Since the pandemic, however, remote work and ensuing self-management have diminished the perceived need for and relevance of authoritarian bosses – even of bosses generally. In fact, according to a report by Redwood City, CA-based employment screening services provider GoodHire, “83% of respondents felt they could do their job without any managers.” Further complicating this “climate change” is the fact that honest assessments of companies and their management practices are available to any job seeker with a phone or i-PAD. As a result, workers are more aware, more discriminating and braver. In fact, as recently as January 2022 The New York Times reported that, “…more workers are feeling empowered to call out their managers.”

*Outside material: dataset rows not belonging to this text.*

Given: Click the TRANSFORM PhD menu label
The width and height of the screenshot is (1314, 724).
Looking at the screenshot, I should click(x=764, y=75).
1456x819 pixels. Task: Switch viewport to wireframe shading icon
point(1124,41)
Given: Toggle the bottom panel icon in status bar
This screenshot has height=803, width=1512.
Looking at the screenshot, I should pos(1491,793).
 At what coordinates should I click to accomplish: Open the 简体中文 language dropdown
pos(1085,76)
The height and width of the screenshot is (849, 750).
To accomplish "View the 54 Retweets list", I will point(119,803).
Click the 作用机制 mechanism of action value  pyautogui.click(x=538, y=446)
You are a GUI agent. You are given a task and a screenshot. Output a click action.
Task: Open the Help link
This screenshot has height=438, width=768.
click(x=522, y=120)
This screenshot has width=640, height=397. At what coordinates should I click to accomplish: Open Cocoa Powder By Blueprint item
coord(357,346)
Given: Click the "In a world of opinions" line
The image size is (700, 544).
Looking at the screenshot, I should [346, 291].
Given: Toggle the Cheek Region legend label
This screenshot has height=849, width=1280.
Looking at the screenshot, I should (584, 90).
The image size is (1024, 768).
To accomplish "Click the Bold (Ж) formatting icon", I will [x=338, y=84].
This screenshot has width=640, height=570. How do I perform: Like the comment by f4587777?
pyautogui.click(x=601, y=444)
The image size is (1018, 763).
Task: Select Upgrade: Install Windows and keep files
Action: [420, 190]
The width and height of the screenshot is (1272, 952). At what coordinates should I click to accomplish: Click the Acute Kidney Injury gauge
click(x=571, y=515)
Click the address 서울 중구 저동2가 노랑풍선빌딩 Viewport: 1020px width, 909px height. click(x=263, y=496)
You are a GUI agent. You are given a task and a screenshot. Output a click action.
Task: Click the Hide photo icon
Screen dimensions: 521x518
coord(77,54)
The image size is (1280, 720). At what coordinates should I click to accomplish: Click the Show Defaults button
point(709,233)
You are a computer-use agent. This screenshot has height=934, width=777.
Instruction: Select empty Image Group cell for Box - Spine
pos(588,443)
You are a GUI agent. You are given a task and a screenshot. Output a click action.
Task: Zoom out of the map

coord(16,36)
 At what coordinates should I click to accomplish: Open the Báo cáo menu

So, if the fear of management is waning and fear of job loss is no longer the influential force it used to be, what will that mean for jerk bosses who are accustomed to using these fears to sidestep responsibility for and repercussions of their less than stellar management behaviors? In other words, what will happen to jerk bosses who are forced to function in a psychologically safe workplace?

Workforce vs. Jerkforce

We know that employees who are not fearful and feel psychologically safe are more inclined to take interpersonal risks, such as speaking up and engaging in what Edmondson calls “voice behavior.” When unhappy at work, they voice their concerns openly and honestly, engage with their support networks and explore other opportunities within their current company before leaving the organization. Employees in a psychologically safe workplace are more likely to question, confront and complain about jerk managers like those I describe in Love ‘Em or Lose ‘Em -- managers who shout, humiliate, discriminate, fail to listen, betray trust and restrict or stifle employee input. And while I do believe that calling bad managers out will greatly facilitate weeding them out, I also recognize that questioning, confronting and complaining will not, by themselves, eliminate jerk bosses. However, if forced to function in a truly psychologically safe workplace, jerk bosses will have little choice but to adapt or perish. And, as with global climate change, adaptation will require them to:

  • Name it: Recognize and acknowledge the change and challenge of the new climate.

  • Re-frame it: Adjust their view of and attitude about it.

  • Claim it: Accept and commit to their role in it. 

All this involves examining their current behaviors, being willing to ask which of them need to change and investing in new practices more appropriate to the new climate. 

While climate change has been partly responsible for the fall of some civilizations – along with overpopulation, epidemics, wars and famines – the recent post-pandemic changes probably won’t signal the end of the workplace as we know it. But hopefully, it will encourage the “jerkforce” to amend its management behaviors -- if for no other reason than self-preservation.